Target position records:
□ □ □

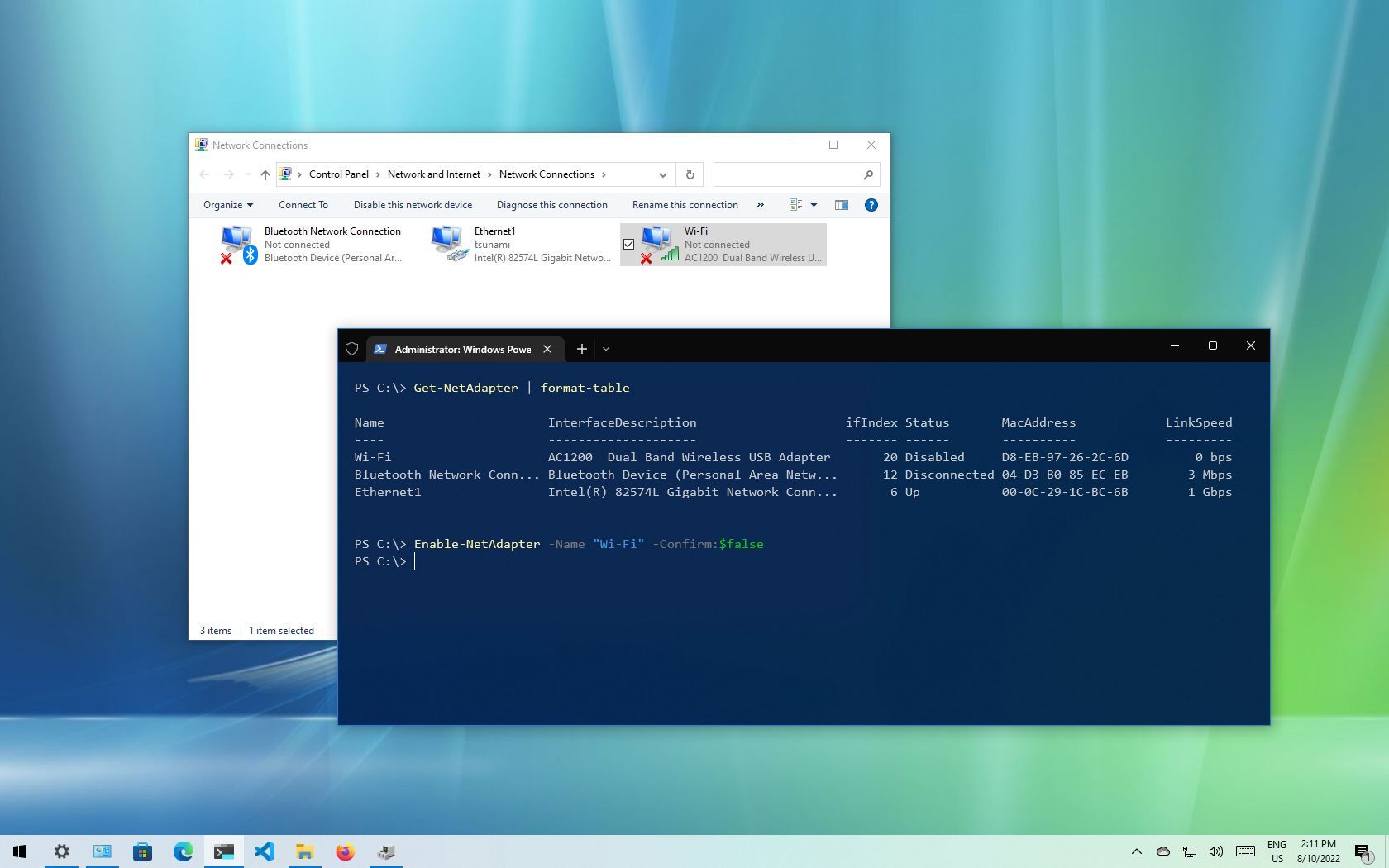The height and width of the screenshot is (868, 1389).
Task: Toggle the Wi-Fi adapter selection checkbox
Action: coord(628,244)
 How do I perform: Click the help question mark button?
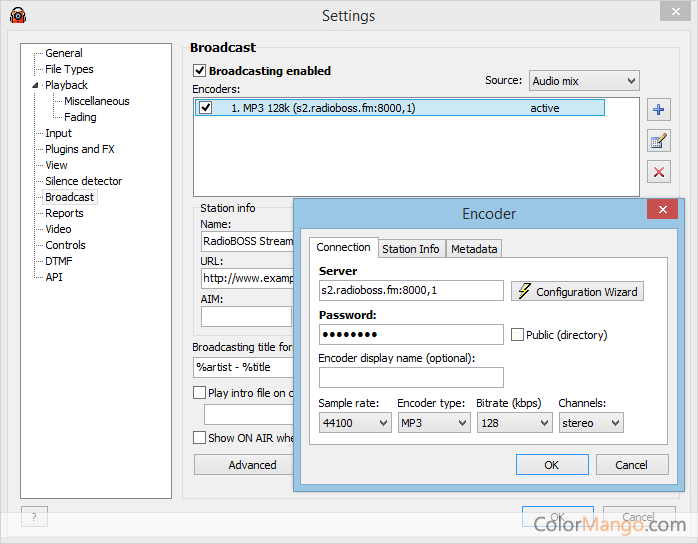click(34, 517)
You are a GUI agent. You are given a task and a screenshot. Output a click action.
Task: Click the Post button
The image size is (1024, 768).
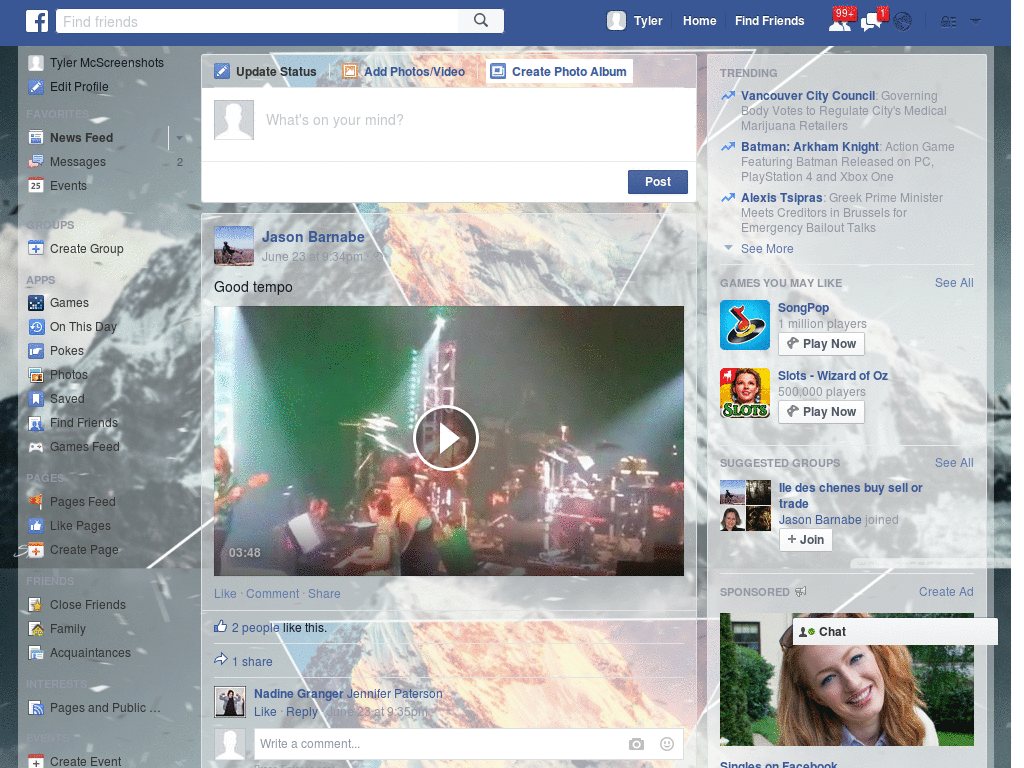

□ □ □

Work instructions:
Rewrite the records above with "button" replaced by "icon" and everything else unchanged, leaving out the pictures.

Written response:
The height and width of the screenshot is (868, 1389).
Task: Toggle the Wi-Fi adapter selection checkbox
Action: coord(628,244)
 How do I perform: Click the help question mark icon?
click(34, 517)
You are a GUI agent. You are given a task and a screenshot. Output a click action.
Task: Click the Post icon
The image size is (1024, 768).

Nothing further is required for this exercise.